» **Problem description**
Your answer must be an exact copy of the entries below, with no pictures in it.

» **Data shown**

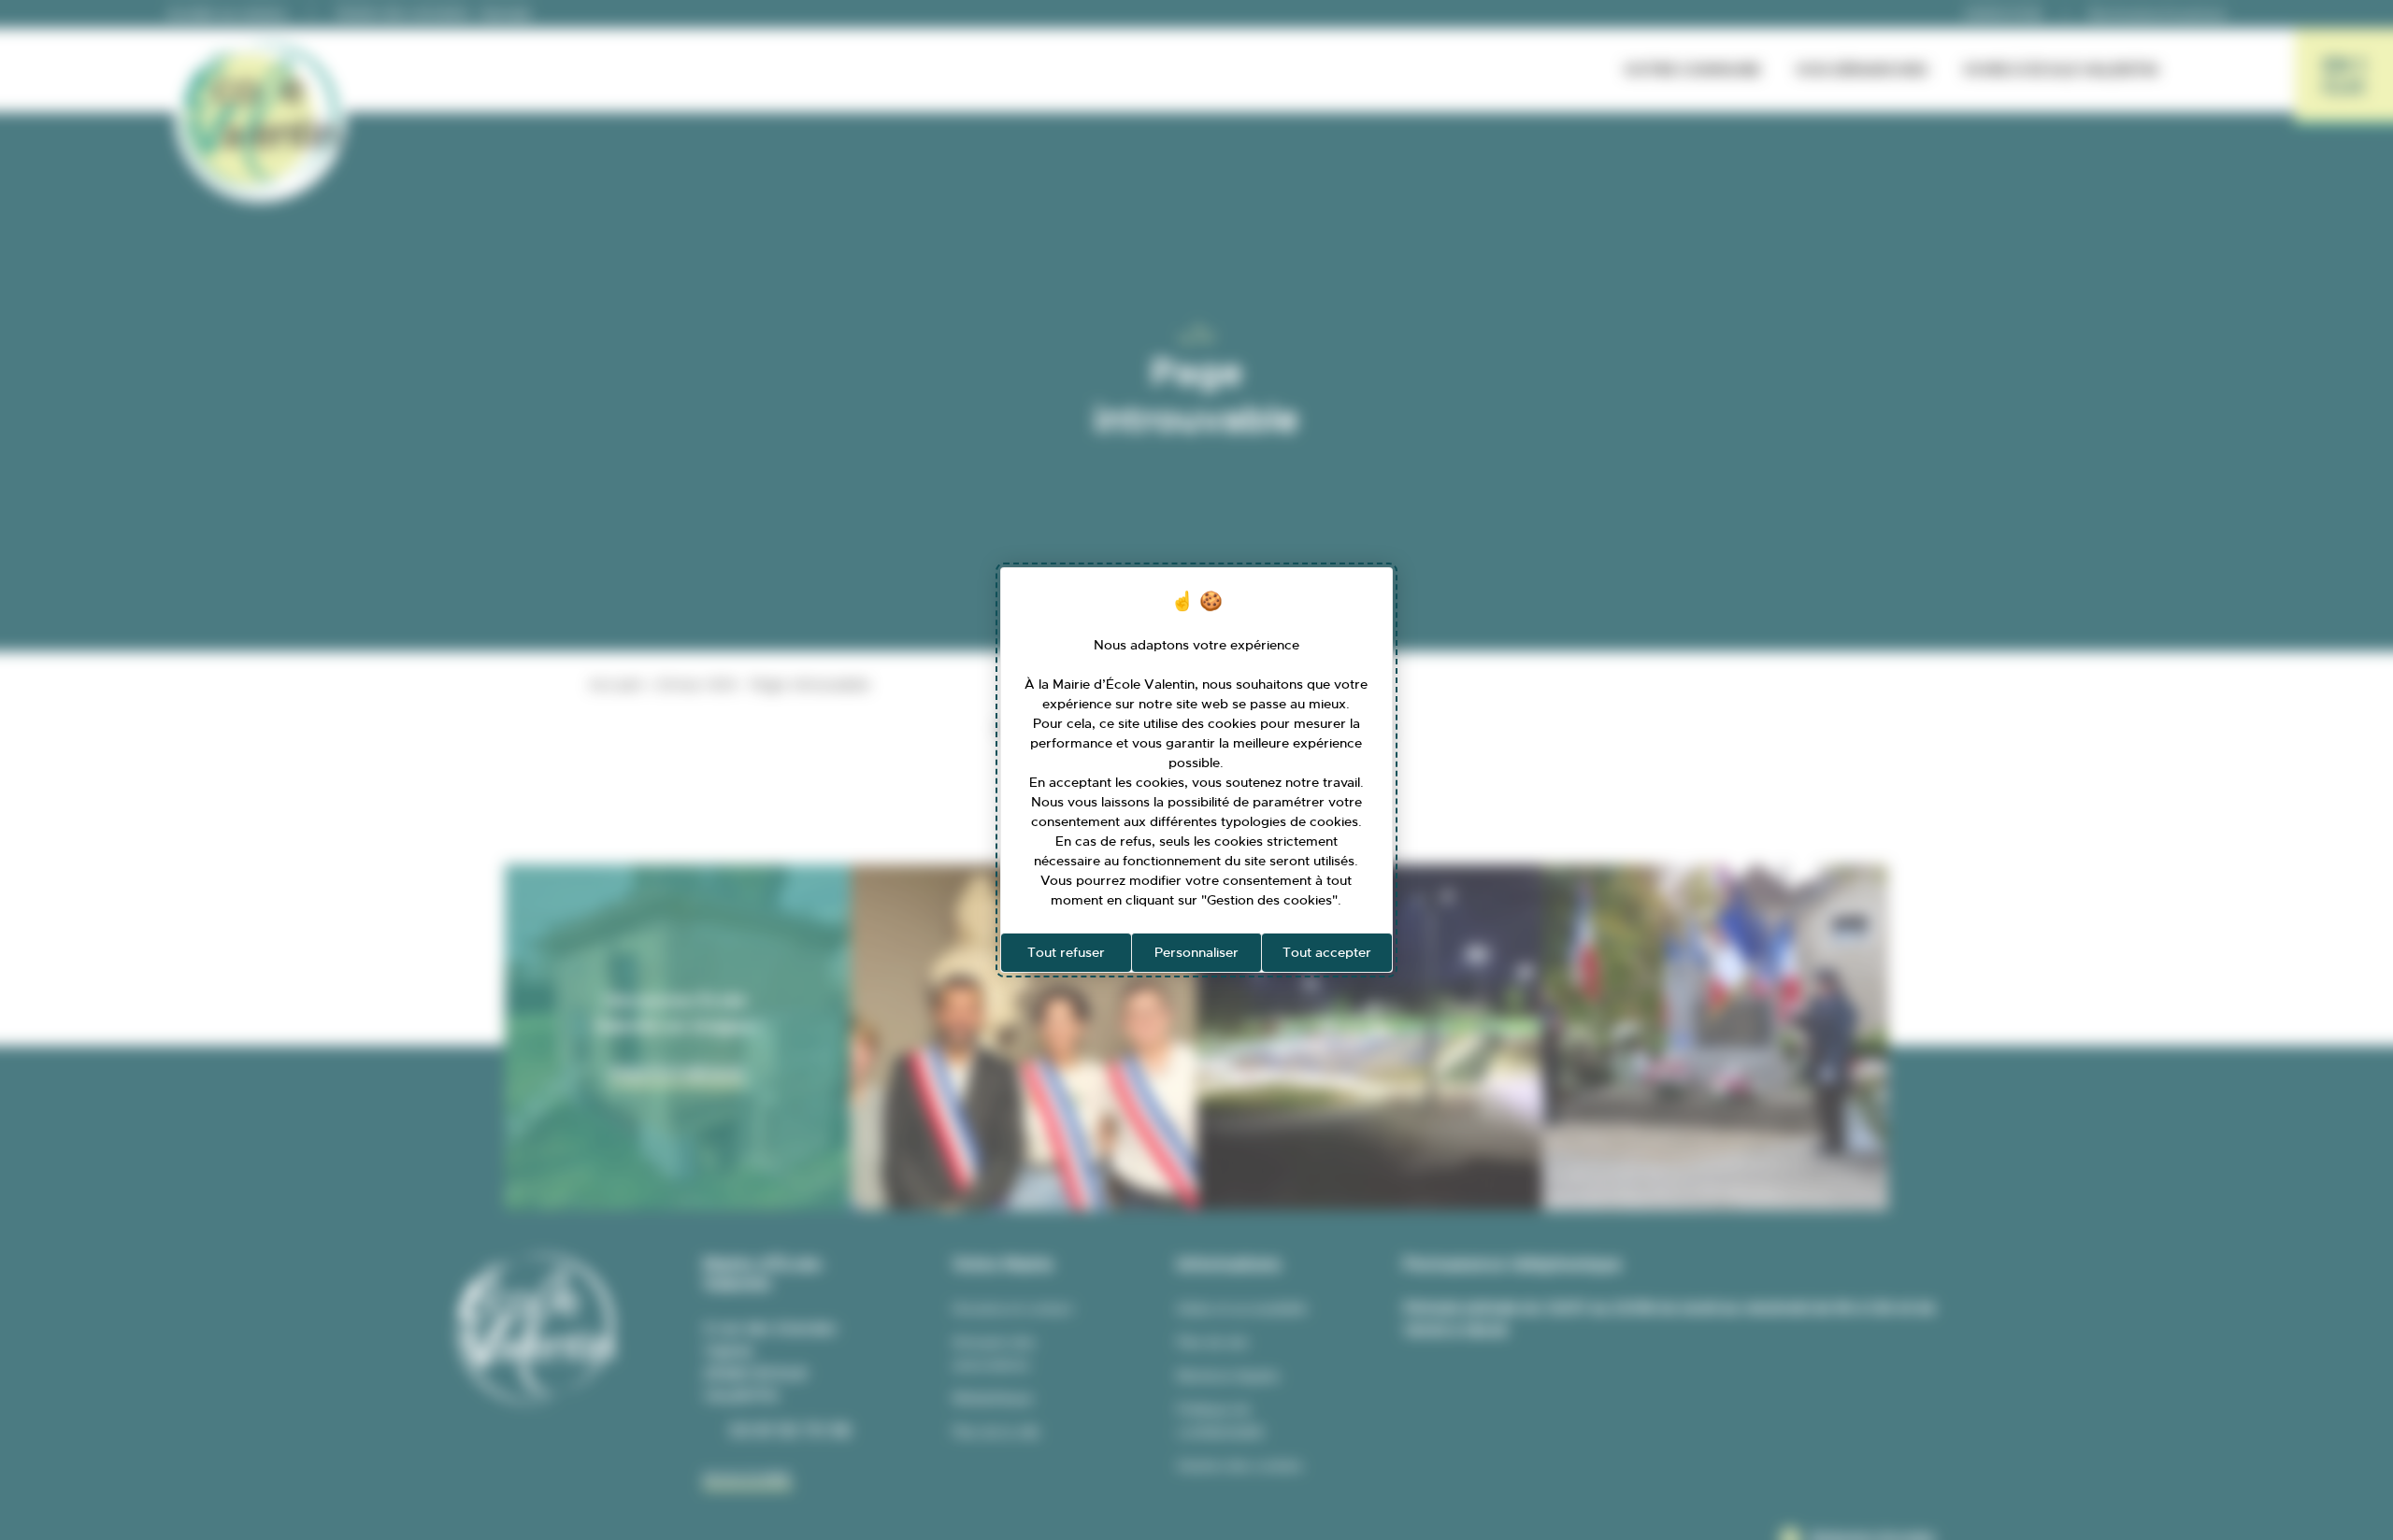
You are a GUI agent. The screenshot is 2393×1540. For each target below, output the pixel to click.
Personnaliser (1196, 952)
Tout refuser (1066, 952)
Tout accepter (1326, 952)
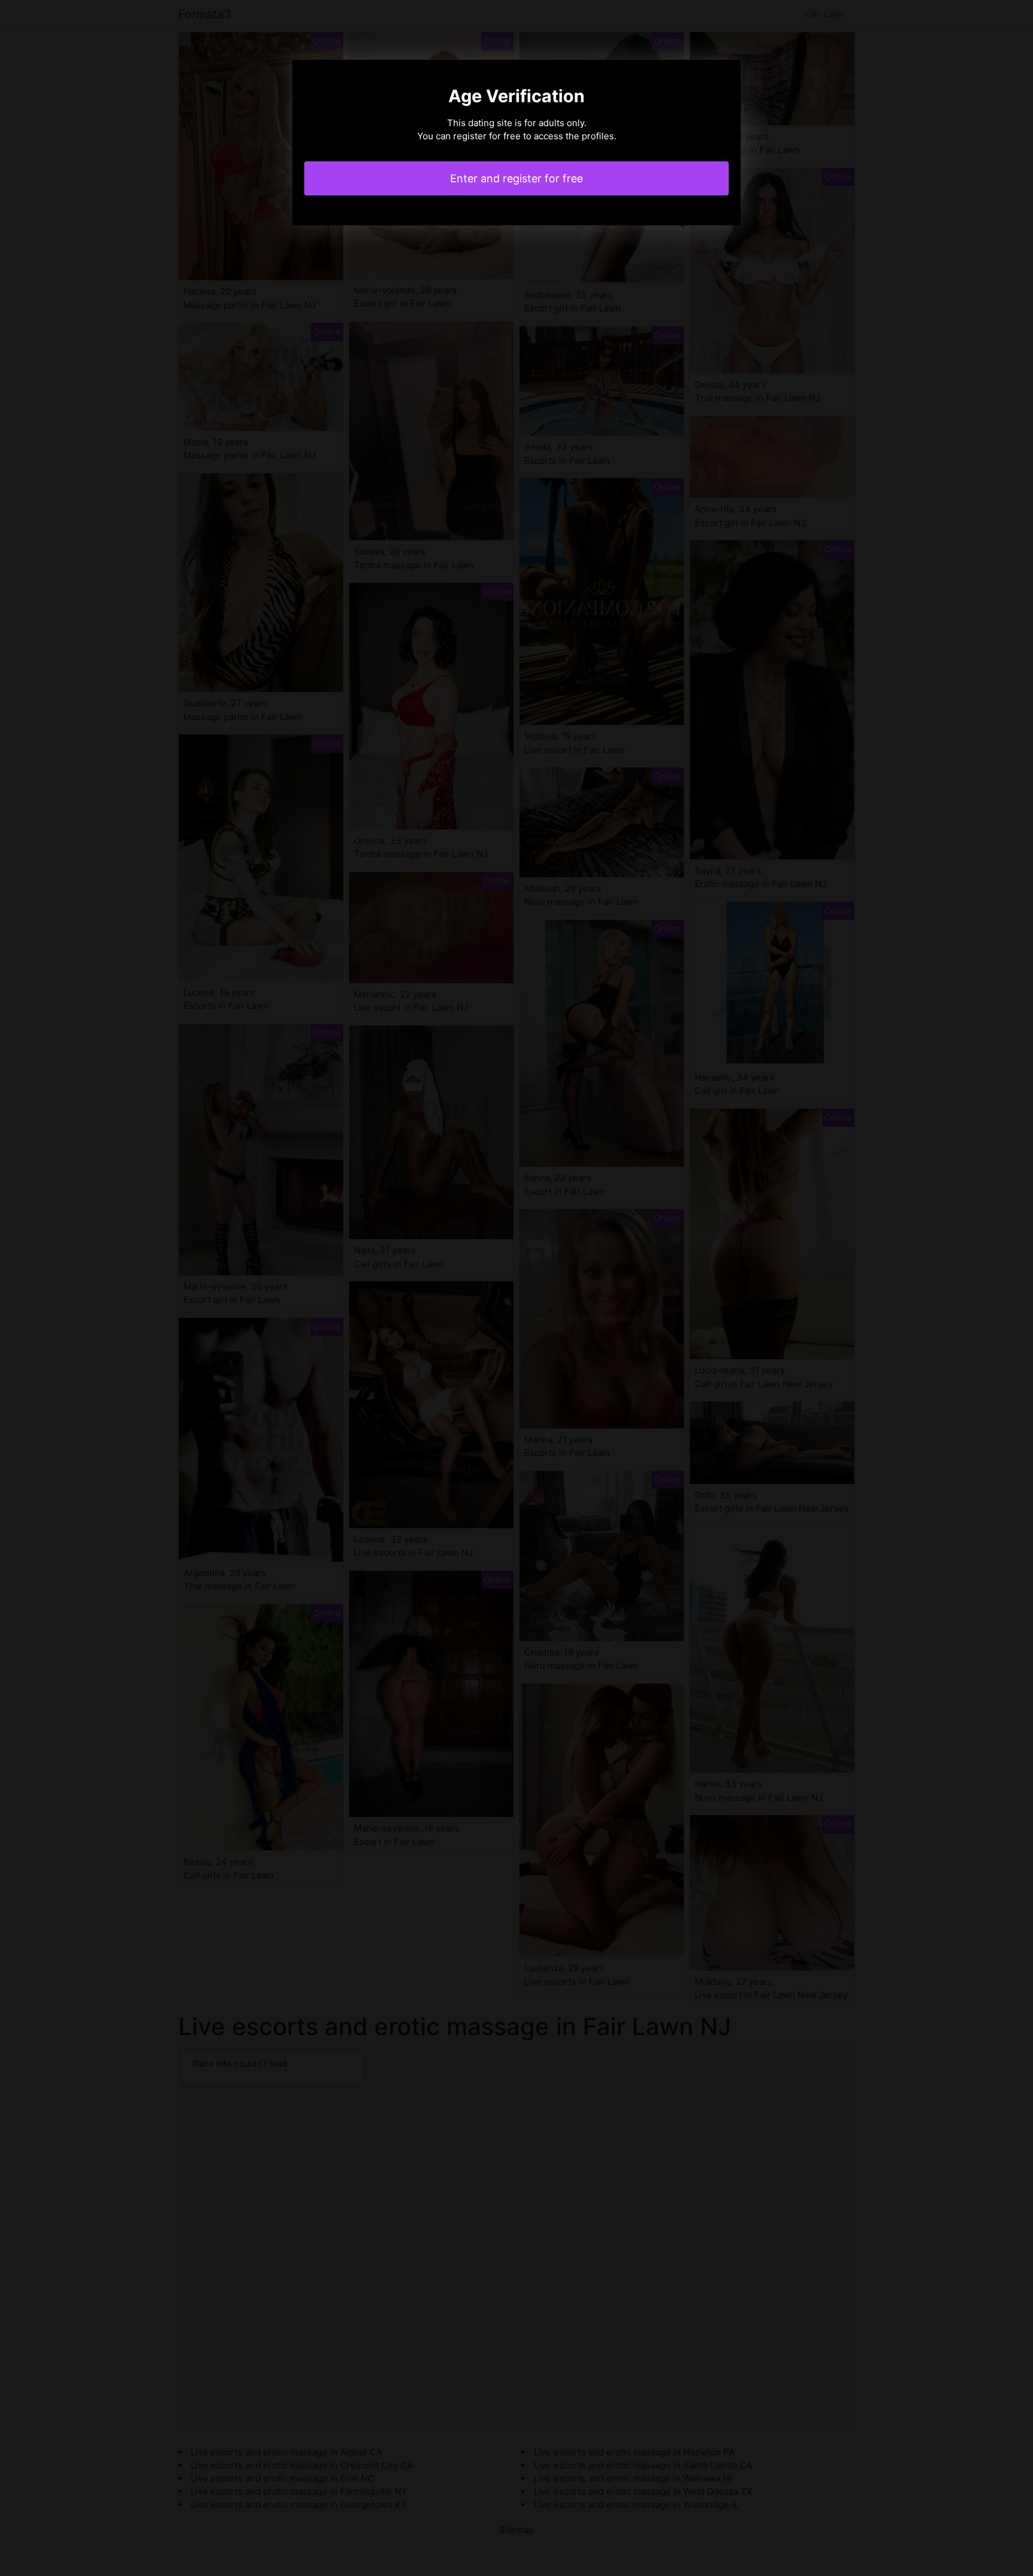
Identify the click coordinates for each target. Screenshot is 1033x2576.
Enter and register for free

» **Response box**
You are a GUI agent. The screenshot is 2393×1540. For each target below, output the pixel to click.
Personnaliser (1196, 952)
Tout refuser (1066, 952)
Tout accepter (1326, 952)
Identify the click coordinates for each target. Screenshot is 1033x2576.
Enter and register for free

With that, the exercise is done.